--- DATASET RECORDS Enclosed Below ---

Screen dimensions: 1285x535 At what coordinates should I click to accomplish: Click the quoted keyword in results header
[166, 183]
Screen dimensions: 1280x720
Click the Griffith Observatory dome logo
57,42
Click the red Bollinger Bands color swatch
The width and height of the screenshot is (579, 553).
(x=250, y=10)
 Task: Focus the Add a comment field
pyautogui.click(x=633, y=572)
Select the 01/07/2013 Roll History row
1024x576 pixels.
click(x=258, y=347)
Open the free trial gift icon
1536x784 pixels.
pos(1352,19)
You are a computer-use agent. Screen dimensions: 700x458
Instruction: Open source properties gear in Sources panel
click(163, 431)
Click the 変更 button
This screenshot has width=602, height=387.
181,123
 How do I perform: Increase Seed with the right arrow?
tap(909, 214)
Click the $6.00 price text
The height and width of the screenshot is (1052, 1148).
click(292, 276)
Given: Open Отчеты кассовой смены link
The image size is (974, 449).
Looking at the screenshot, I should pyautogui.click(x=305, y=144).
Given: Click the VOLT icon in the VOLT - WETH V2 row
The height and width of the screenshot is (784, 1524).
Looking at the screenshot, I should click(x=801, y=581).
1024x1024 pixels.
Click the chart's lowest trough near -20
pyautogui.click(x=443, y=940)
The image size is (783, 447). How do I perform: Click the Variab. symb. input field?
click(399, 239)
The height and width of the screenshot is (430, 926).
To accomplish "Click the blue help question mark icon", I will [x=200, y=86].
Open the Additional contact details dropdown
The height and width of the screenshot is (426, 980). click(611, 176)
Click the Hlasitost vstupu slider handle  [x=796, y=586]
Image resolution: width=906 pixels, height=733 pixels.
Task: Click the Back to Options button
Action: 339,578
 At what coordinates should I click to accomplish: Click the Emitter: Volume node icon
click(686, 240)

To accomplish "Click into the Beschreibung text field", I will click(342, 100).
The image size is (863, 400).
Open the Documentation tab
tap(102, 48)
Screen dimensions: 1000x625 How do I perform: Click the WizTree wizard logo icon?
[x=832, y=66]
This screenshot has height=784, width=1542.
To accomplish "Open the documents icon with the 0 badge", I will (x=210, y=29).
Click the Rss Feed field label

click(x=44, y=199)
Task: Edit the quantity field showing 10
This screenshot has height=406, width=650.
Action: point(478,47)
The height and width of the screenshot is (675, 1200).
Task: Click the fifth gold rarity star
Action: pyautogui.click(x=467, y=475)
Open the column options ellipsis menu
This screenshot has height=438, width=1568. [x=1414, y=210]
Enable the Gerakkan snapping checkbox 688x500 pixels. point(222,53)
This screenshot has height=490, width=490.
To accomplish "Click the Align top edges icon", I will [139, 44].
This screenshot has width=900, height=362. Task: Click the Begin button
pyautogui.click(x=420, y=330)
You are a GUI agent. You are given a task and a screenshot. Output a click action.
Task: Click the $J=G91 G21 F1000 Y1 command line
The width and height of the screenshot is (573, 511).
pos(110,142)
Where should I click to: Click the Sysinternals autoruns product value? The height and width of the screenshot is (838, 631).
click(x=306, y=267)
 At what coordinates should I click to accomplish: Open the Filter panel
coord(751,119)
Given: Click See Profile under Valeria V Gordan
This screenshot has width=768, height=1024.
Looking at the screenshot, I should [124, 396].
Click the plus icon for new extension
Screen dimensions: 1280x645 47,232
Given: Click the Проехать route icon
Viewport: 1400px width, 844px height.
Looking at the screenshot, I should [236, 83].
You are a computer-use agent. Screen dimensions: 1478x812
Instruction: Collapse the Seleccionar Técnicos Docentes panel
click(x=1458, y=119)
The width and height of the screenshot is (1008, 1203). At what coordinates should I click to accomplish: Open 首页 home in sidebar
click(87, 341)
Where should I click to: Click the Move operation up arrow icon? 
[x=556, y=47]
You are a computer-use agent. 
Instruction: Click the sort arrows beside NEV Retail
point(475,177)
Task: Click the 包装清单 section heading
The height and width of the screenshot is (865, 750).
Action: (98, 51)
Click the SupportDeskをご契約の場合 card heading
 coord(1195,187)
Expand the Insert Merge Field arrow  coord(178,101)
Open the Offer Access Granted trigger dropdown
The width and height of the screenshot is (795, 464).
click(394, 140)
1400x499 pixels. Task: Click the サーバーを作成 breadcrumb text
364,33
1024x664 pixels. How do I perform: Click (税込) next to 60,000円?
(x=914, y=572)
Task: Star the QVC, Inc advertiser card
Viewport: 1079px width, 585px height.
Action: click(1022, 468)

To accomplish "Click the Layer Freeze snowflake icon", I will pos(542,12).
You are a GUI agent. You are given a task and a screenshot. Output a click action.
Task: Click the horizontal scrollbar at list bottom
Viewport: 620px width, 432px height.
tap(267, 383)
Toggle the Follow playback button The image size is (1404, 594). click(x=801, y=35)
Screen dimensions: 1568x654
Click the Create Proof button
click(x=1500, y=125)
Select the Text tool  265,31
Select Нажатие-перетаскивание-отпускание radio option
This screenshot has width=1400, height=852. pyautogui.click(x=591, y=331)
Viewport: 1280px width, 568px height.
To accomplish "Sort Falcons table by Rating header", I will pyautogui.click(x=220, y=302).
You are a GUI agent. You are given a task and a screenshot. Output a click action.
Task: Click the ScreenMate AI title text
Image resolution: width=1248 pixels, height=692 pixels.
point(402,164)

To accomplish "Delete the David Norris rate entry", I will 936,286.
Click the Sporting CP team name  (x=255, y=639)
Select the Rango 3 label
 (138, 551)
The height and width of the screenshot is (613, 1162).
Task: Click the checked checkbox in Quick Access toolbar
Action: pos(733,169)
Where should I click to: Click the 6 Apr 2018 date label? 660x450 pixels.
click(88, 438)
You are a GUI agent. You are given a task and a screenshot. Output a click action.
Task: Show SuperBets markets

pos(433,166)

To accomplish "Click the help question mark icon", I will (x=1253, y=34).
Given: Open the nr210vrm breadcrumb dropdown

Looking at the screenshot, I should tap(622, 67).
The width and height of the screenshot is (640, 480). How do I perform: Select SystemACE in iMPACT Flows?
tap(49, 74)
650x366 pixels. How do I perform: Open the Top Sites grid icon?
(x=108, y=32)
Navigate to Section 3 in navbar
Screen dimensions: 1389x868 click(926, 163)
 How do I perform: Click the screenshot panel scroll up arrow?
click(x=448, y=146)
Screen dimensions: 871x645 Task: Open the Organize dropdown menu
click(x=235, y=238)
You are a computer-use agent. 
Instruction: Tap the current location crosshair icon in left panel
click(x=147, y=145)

--- End of Enclosed DATASET RECORDS ---

> [THE TASK]: All of the material above needs to be copied exactly.

> [SOLVED EXERCISE]:
Screen dimensions: 1285x535 At what coordinates should I click to accomplish: Click the quoted keyword in results header
[166, 183]
Screen dimensions: 1280x720
Click the Griffith Observatory dome logo
57,42
Click the red Bollinger Bands color swatch
The width and height of the screenshot is (579, 553).
(x=250, y=10)
 Task: Focus the Add a comment field
pyautogui.click(x=633, y=572)
Select the 01/07/2013 Roll History row
1024x576 pixels.
click(x=258, y=347)
Open the free trial gift icon
1536x784 pixels.
pos(1352,19)
You are a computer-use agent. Screen dimensions: 700x458
Instruction: Open source properties gear in Sources panel
click(163, 431)
Click the 変更 button
This screenshot has width=602, height=387.
181,123
 How do I perform: Increase Seed with the right arrow?
tap(909, 214)
Click the $6.00 price text
The height and width of the screenshot is (1052, 1148).
click(292, 276)
Given: Open Отчеты кассовой смены link
The image size is (974, 449).
Looking at the screenshot, I should pyautogui.click(x=305, y=144).
Given: Click the VOLT icon in the VOLT - WETH V2 row
The height and width of the screenshot is (784, 1524).
Looking at the screenshot, I should click(x=801, y=581).
1024x1024 pixels.
Click the chart's lowest trough near -20
pyautogui.click(x=443, y=940)
The image size is (783, 447). How do I perform: Click the Variab. symb. input field?
click(399, 239)
The height and width of the screenshot is (430, 926).
To accomplish "Click the blue help question mark icon", I will [x=200, y=86].
Open the Additional contact details dropdown
The height and width of the screenshot is (426, 980). click(611, 176)
Click the Hlasitost vstupu slider handle  [x=796, y=586]
Image resolution: width=906 pixels, height=733 pixels.
Task: Click the Back to Options button
Action: 339,578
 At what coordinates should I click to accomplish: Click the Emitter: Volume node icon
click(686, 240)

To accomplish "Click into the Beschreibung text field", I will click(342, 100).
The image size is (863, 400).
Open the Documentation tab
tap(102, 48)
Screen dimensions: 1000x625 How do I perform: Click the WizTree wizard logo icon?
[x=832, y=66]
This screenshot has height=784, width=1542.
To accomplish "Open the documents icon with the 0 badge", I will (x=210, y=29).
Click the Rss Feed field label

click(x=44, y=199)
Task: Edit the quantity field showing 10
This screenshot has height=406, width=650.
Action: point(478,47)
The height and width of the screenshot is (675, 1200).
Task: Click the fifth gold rarity star
Action: pyautogui.click(x=467, y=475)
Open the column options ellipsis menu
This screenshot has height=438, width=1568. [x=1414, y=210]
Enable the Gerakkan snapping checkbox 688x500 pixels. point(222,53)
This screenshot has height=490, width=490.
To accomplish "Click the Align top edges icon", I will [139, 44].
This screenshot has width=900, height=362. Task: Click the Begin button
pyautogui.click(x=420, y=330)
You are a GUI agent. You are given a task and a screenshot. Output a click action.
Task: Click the $J=G91 G21 F1000 Y1 command line
The width and height of the screenshot is (573, 511).
pos(110,142)
Where should I click to: Click the Sysinternals autoruns product value? The height and width of the screenshot is (838, 631).
click(x=306, y=267)
 At what coordinates should I click to accomplish: Open the Filter panel
coord(751,119)
Given: Click See Profile under Valeria V Gordan
This screenshot has width=768, height=1024.
Looking at the screenshot, I should [124, 396].
Click the plus icon for new extension
Screen dimensions: 1280x645 47,232
Given: Click the Проехать route icon
Viewport: 1400px width, 844px height.
Looking at the screenshot, I should [236, 83].
You are a computer-use agent. Screen dimensions: 1478x812
Instruction: Collapse the Seleccionar Técnicos Docentes panel
click(x=1458, y=119)
The width and height of the screenshot is (1008, 1203). At what coordinates should I click to accomplish: Open 首页 home in sidebar
click(87, 341)
Where should I click to: Click the Move operation up arrow icon? 
[x=556, y=47]
You are a computer-use agent. 
Instruction: Click the sort arrows beside NEV Retail
point(475,177)
Task: Click the 包装清单 section heading
The height and width of the screenshot is (865, 750).
Action: (98, 51)
Click the SupportDeskをご契約の場合 card heading
 coord(1195,187)
Expand the Insert Merge Field arrow  coord(178,101)
Open the Offer Access Granted trigger dropdown
The width and height of the screenshot is (795, 464).
click(394, 140)
1400x499 pixels. Task: Click the サーバーを作成 breadcrumb text
364,33
1024x664 pixels. How do I perform: Click (税込) next to 60,000円?
(x=914, y=572)
Task: Star the QVC, Inc advertiser card
Viewport: 1079px width, 585px height.
Action: click(1022, 468)

To accomplish "Click the Layer Freeze snowflake icon", I will pos(542,12).
You are a GUI agent. You are given a task and a screenshot. Output a click action.
Task: Click the horizontal scrollbar at list bottom
Viewport: 620px width, 432px height.
tap(267, 383)
Toggle the Follow playback button The image size is (1404, 594). click(x=801, y=35)
Screen dimensions: 1568x654
Click the Create Proof button
click(x=1500, y=125)
Select the Text tool  265,31
Select Нажатие-перетаскивание-отпускание radio option
This screenshot has width=1400, height=852. pyautogui.click(x=591, y=331)
Viewport: 1280px width, 568px height.
To accomplish "Sort Falcons table by Rating header", I will pyautogui.click(x=220, y=302).
You are a GUI agent. You are given a task and a screenshot. Output a click action.
Task: Click the ScreenMate AI title text
Image resolution: width=1248 pixels, height=692 pixels.
point(402,164)

To accomplish "Delete the David Norris rate entry", I will 936,286.
Click the Sporting CP team name  (x=255, y=639)
Select the Rango 3 label
 (138, 551)
The height and width of the screenshot is (613, 1162).
Task: Click the checked checkbox in Quick Access toolbar
Action: pos(733,169)
Where should I click to: Click the 6 Apr 2018 date label? 660x450 pixels.
click(88, 438)
You are a GUI agent. You are given a task and a screenshot. Output a click action.
Task: Show SuperBets markets

pos(433,166)

To accomplish "Click the help question mark icon", I will (x=1253, y=34).
Given: Open the nr210vrm breadcrumb dropdown

Looking at the screenshot, I should tap(622, 67).
The width and height of the screenshot is (640, 480). How do I perform: Select SystemACE in iMPACT Flows?
tap(49, 74)
650x366 pixels. How do I perform: Open the Top Sites grid icon?
(x=108, y=32)
Navigate to Section 3 in navbar
Screen dimensions: 1389x868 click(926, 163)
 How do I perform: Click the screenshot panel scroll up arrow?
click(x=448, y=146)
Screen dimensions: 871x645 Task: Open the Organize dropdown menu
click(x=235, y=238)
You are a computer-use agent. 
Instruction: Tap the current location crosshair icon in left panel
click(x=147, y=145)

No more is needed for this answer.